Die Hochschulen horten das Geld. Wie können die Studienbeiträge ein Erfolg sein, wenn die Hochschulen das Geld noch nicht einmal ausgeben können?

Der nächste Skandal - vielleicht klärt ihn der Minister auf: Für 2011 haben wir noch nicht einmal die Zahlen über die Reste. Wir haben jetzt schon Oktober 2012. Wo bleibt der Bericht für 2011? Den haben wir noch nicht.

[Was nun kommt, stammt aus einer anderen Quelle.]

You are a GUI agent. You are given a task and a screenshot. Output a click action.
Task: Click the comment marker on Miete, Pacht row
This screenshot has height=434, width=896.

Die letzte Lüge, die Sie immer wieder auftischen, heißt: Die Studierenden sollen auch ein bisschen zum Studium dazuzahlen. Ein Bachelor-Studium kostet ohne Studiengebühr 30.000 Euro. Ein Masterstudium - also Bachelor und Master zusammen - kostet 50.000 Euro. Mit Ihren Studiengebühren kommen noch einmal 10 % drauf. Ein Kind aus einem sozial schwachen Haushalt muss die BAföG-Leistungen zur Hälfte zurückzahlen. Es muss den Studienkredit zurückzahlen. Damit startet einer mit 35.000 Euro Schulden ins Berufsleben.

Denken Sie an Ihre Zeit!

Dann sagen Sie mir, dass das ein gelungener Start für die Menschen wäre.

(Beifall bei den GRÜNEN)

Bitte, Herr Klein.

Zum ersten Thema. Ich möchte Ihnen nur sagen, dass Sie meine Aussage bestätigt haben. Die sozialen Strukturen haben sich eben nicht verändert. Ihr Argument lautet immer, dass die Studiengebühr Kinder aus sozial schwachen Familien davon abhält, ein Studium aufzunehmen. Das ist klar widerlegt. Sie können sagen, wir müssen die Strukturen weiter verbessern, damit mehr Kinder aus sozial schwachen Familien studieren können. Sie können aber nicht behaupten, dass die Studiengebühren das verhindert hätten. Das ist das Eine.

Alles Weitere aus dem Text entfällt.